Could you retype exactly the lines below between the one holding "Open the Format visual brush tab" and the one holding "Given: Collapse all", inclusive, leaving out any pictures?

Records shown:
---

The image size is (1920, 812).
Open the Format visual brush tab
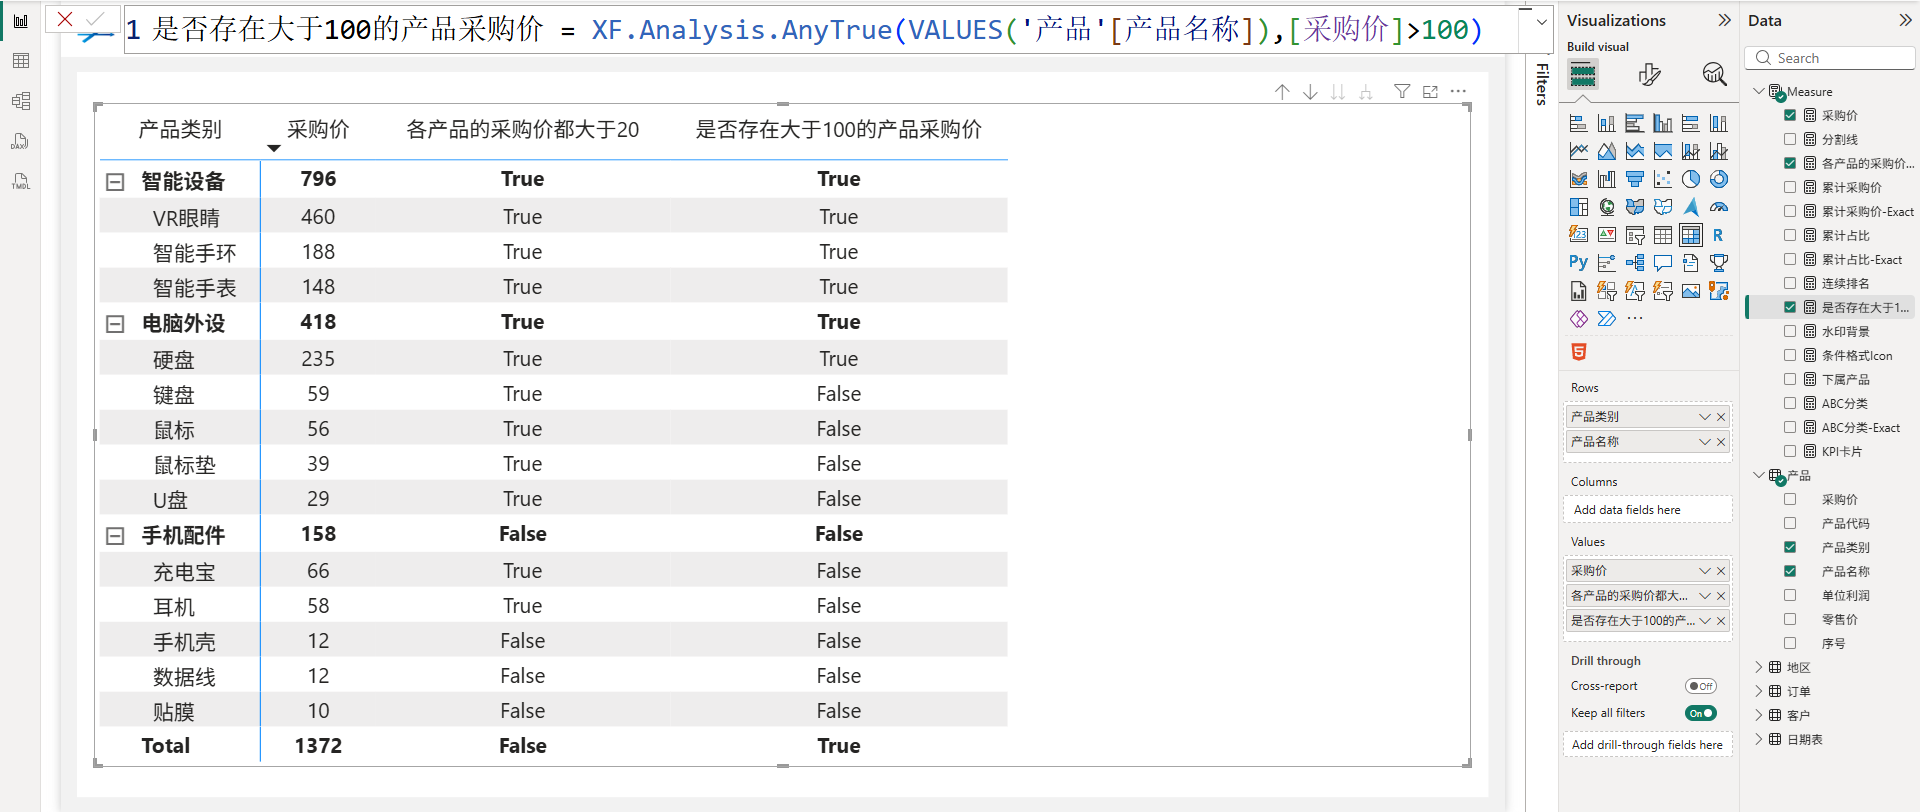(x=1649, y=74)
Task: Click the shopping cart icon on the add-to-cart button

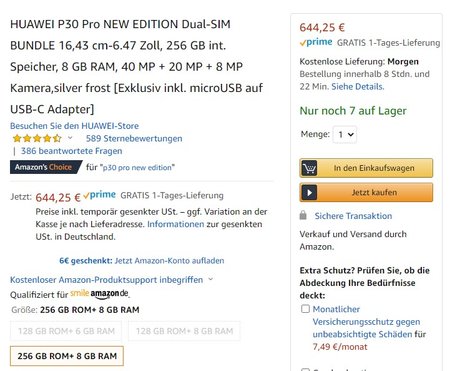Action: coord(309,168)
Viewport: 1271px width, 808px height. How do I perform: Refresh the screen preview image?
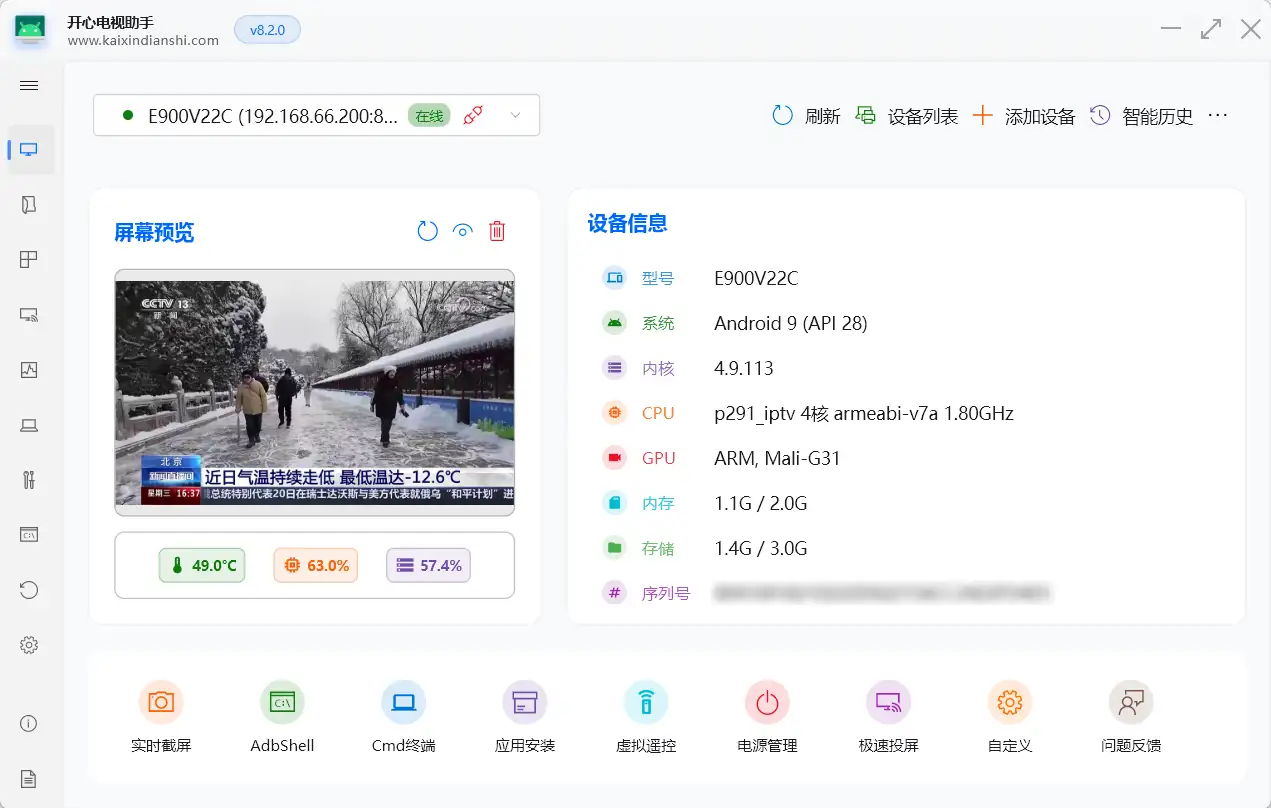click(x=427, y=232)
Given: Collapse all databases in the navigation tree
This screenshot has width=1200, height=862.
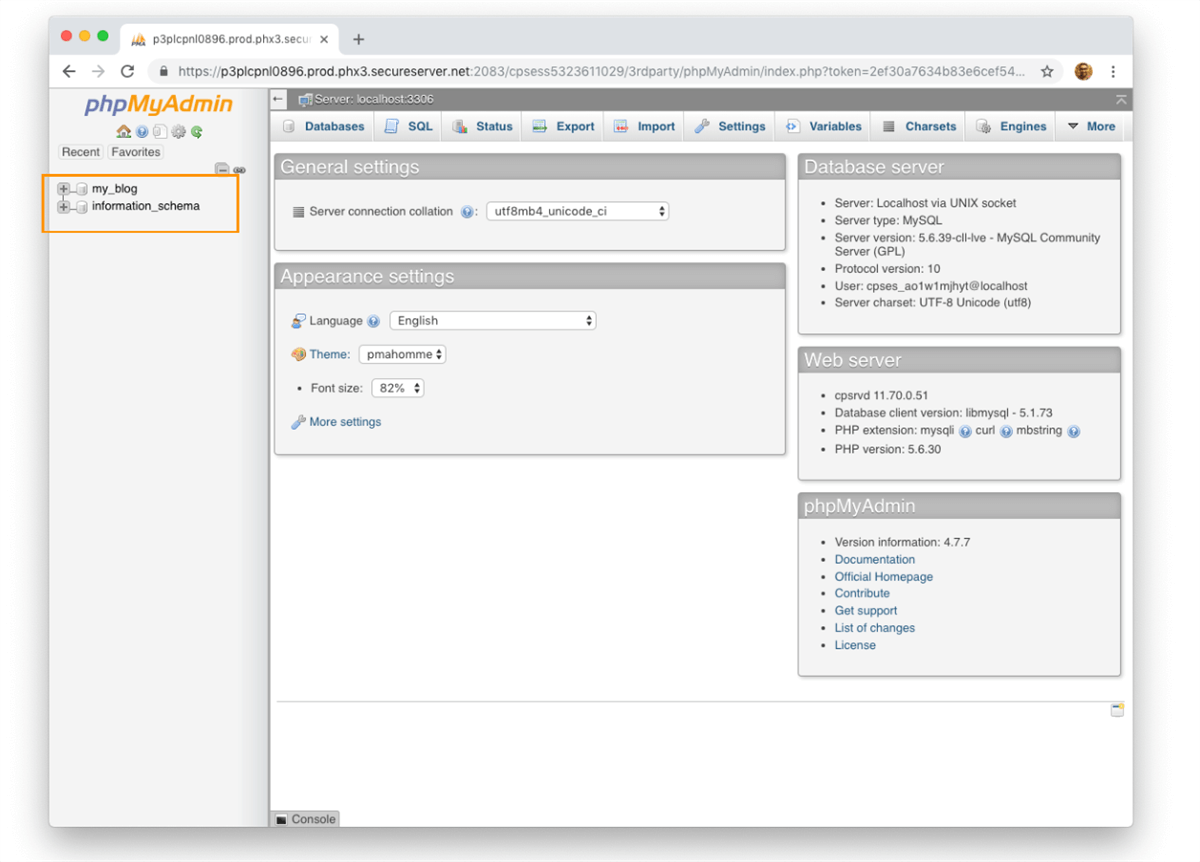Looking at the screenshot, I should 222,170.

---

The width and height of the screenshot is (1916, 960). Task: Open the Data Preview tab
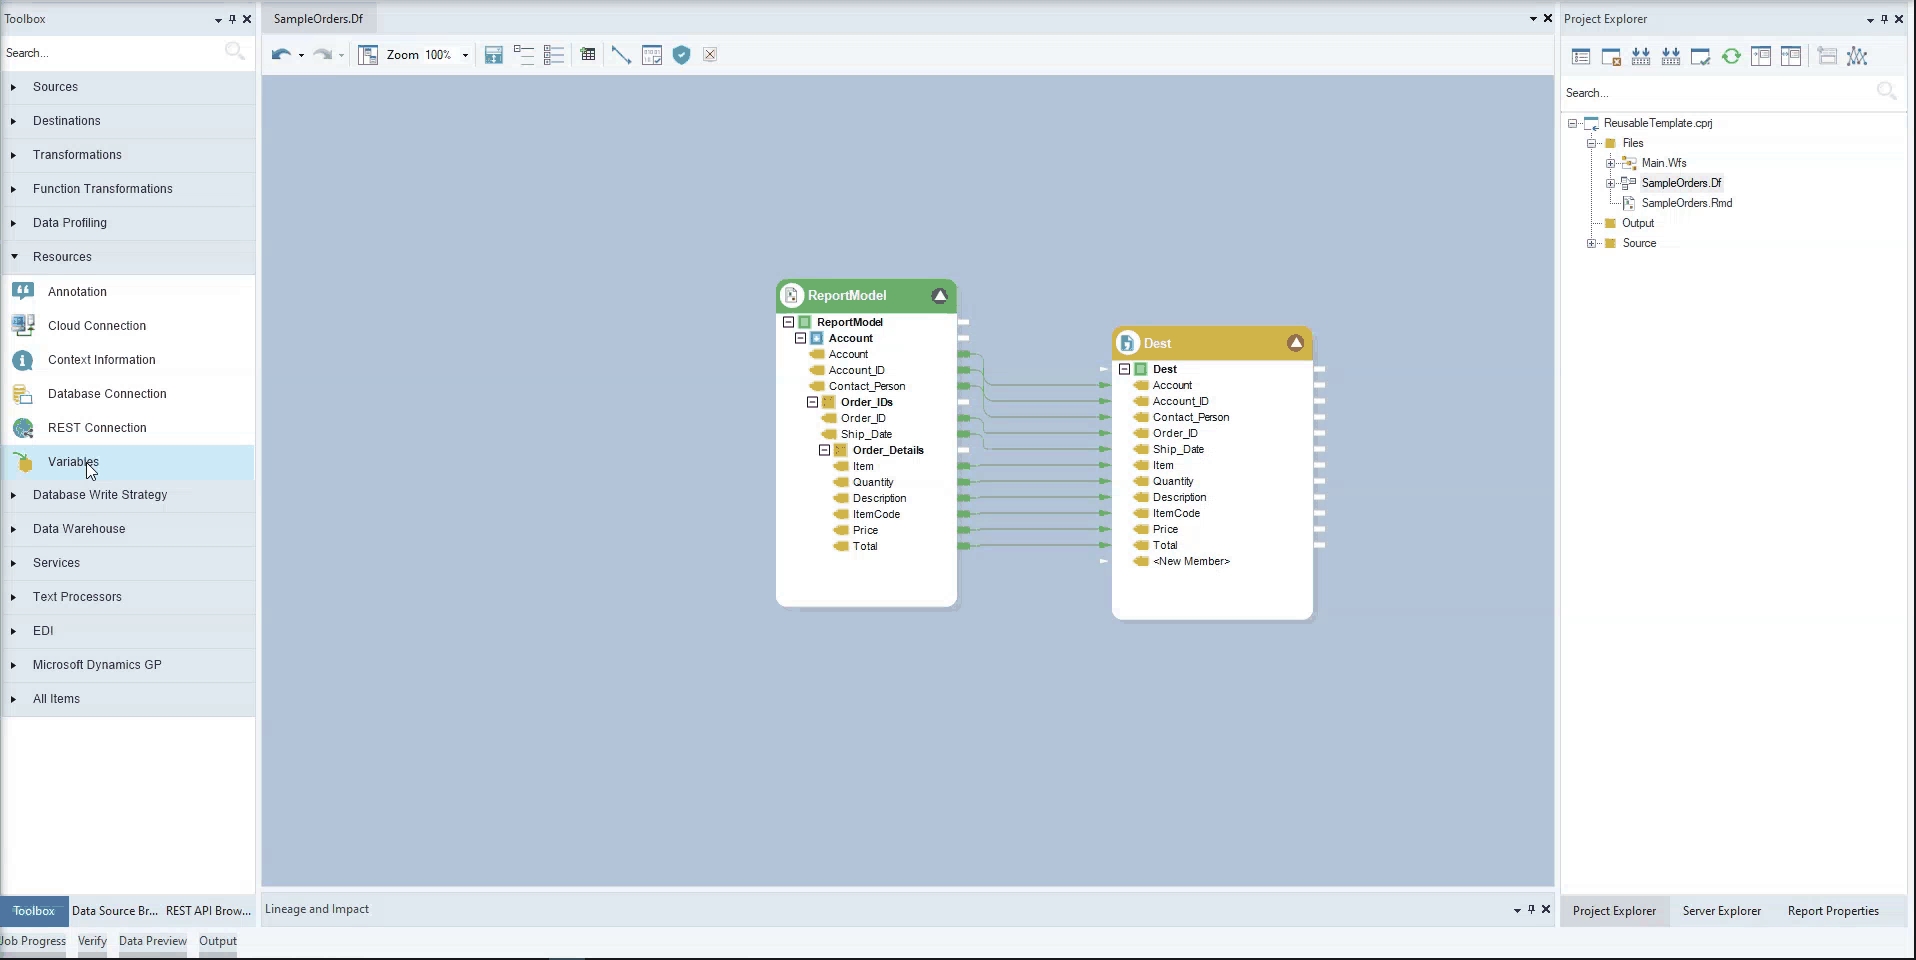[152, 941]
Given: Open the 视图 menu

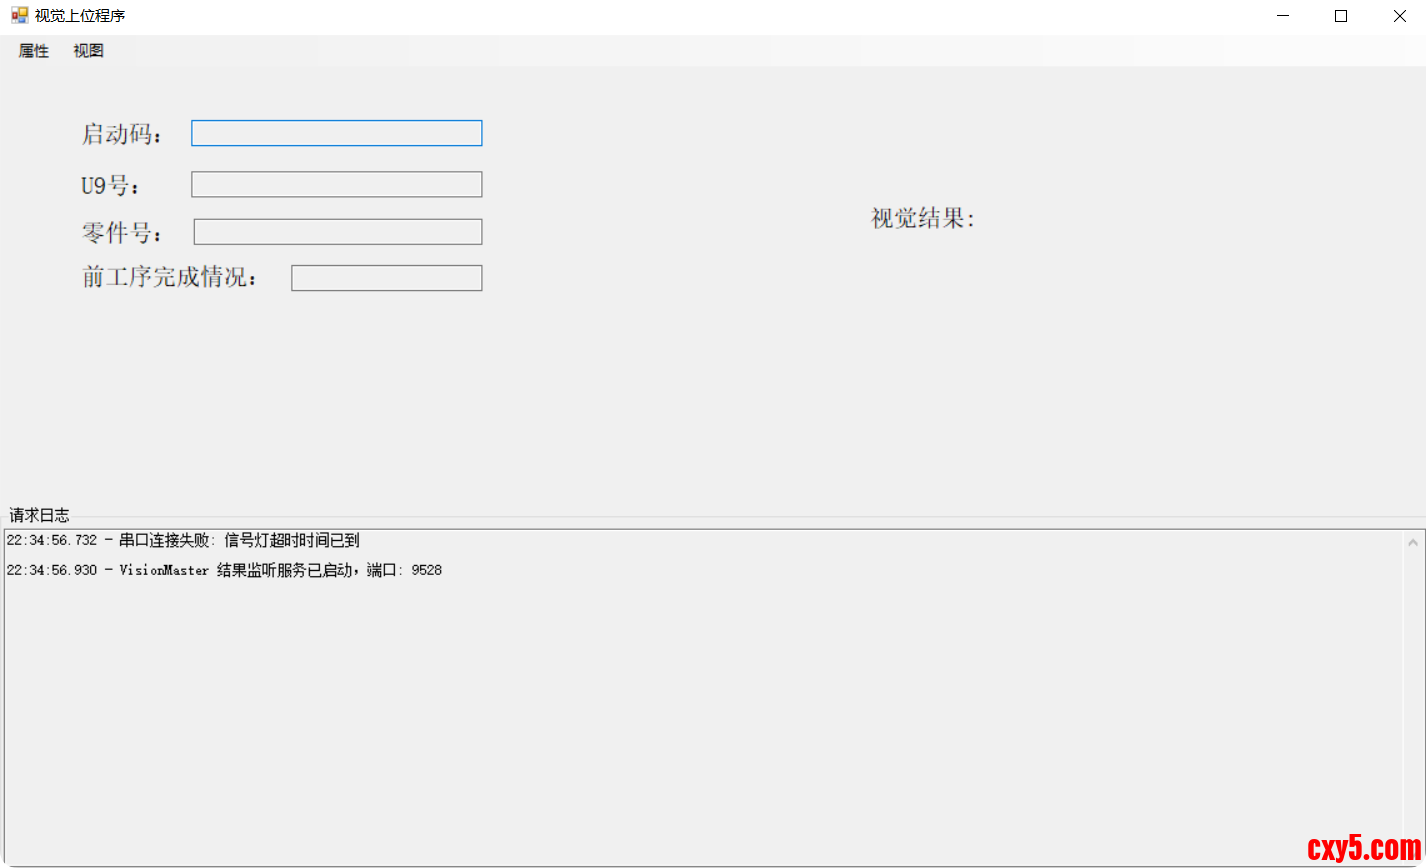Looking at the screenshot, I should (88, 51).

---

Result:
Open the Format visual brush tab
(x=1649, y=74)
Task: Click the shopping cart icon on the add-to-cart button

Action: coord(309,168)
Viewport: 1271px width, 808px height. How do I perform: Refresh the screen preview image?
click(x=427, y=232)
Given: Collapse all databases in the navigation tree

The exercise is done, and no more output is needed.